Top of Excerpted records
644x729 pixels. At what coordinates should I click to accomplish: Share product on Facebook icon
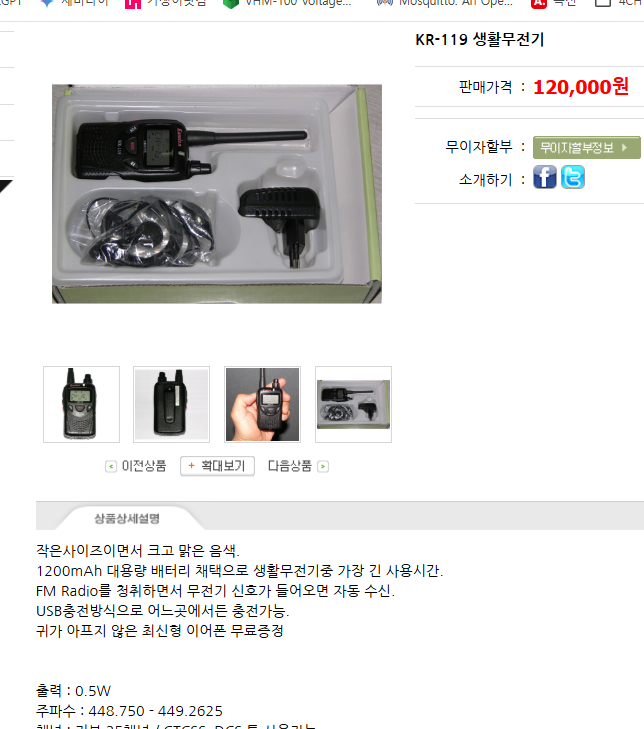[544, 177]
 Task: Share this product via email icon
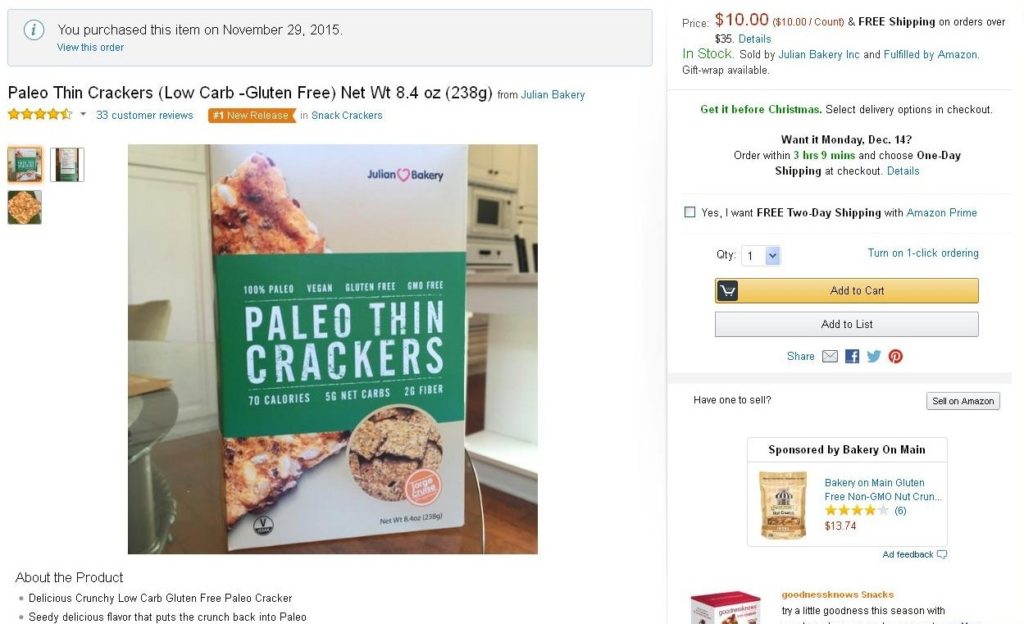coord(829,356)

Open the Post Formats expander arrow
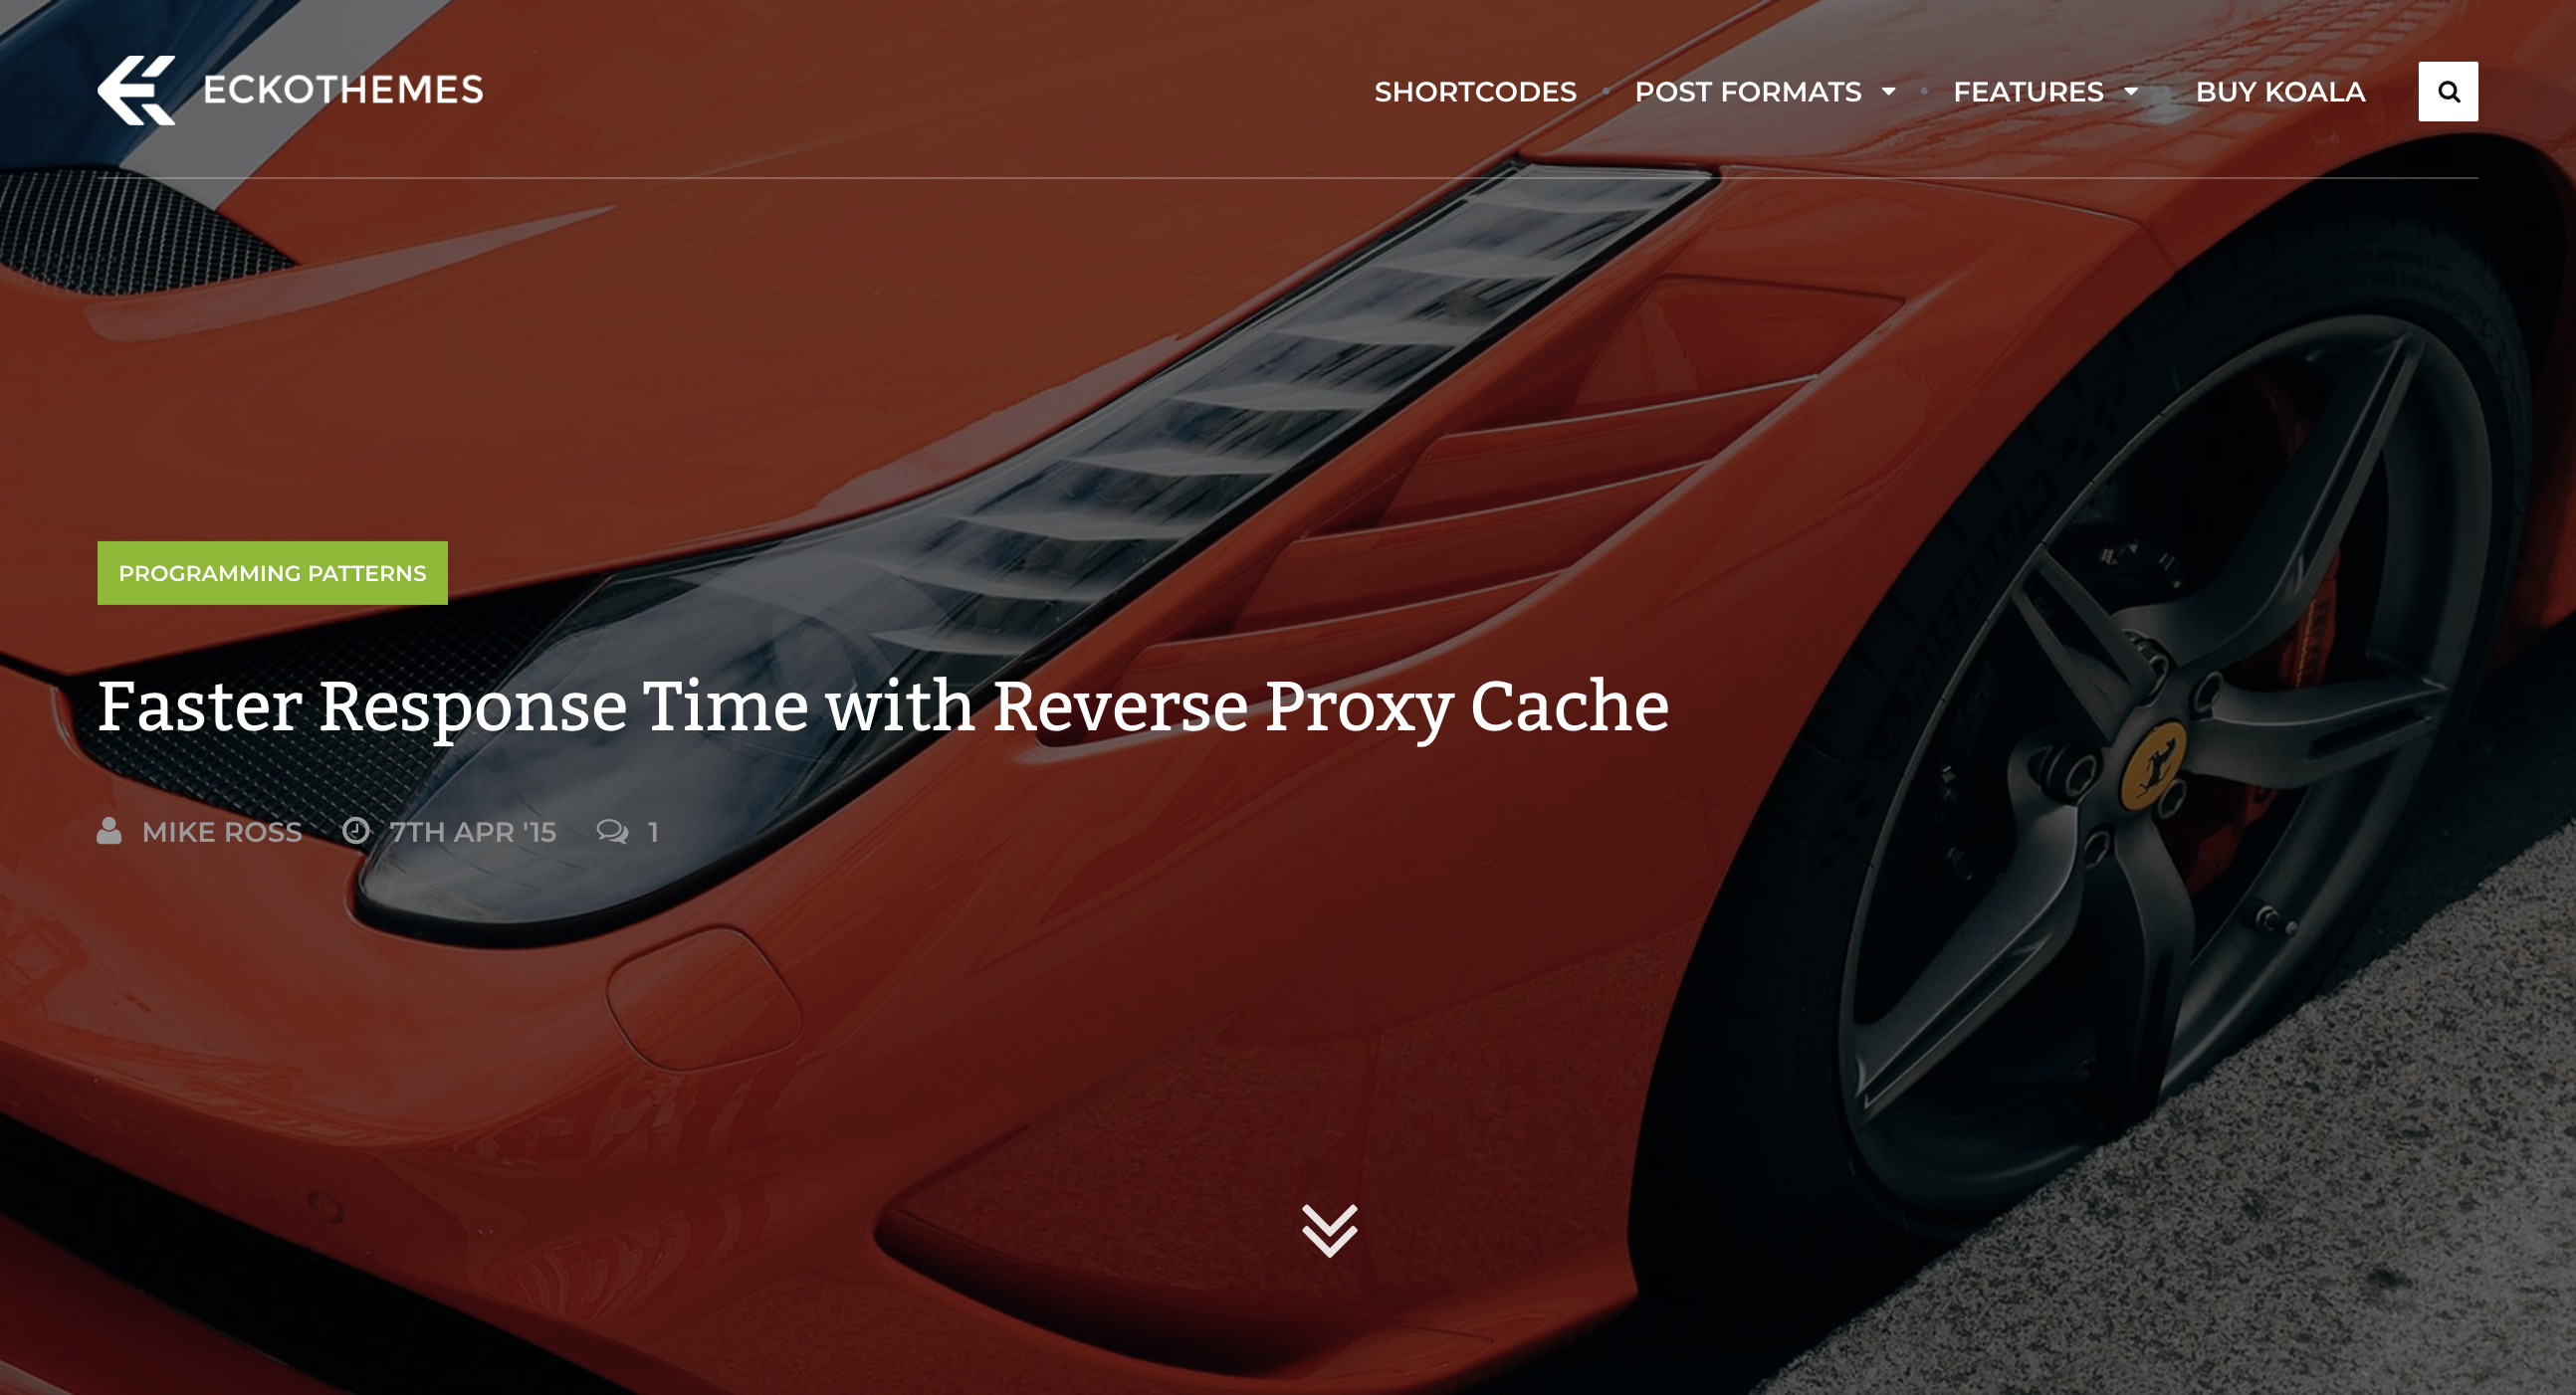pos(1890,92)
Bottom of Excerpted records
Problem requirements: Could you output all the entries above exactly as written, leaving out the pictures?

Result below:
644x729 pixels. At what coordinates should I click to accomplish: Share product on Facebook icon
[544, 177]
 Task: Share this product via email icon
coord(829,356)

Open the Post Formats expander arrow
pos(1890,92)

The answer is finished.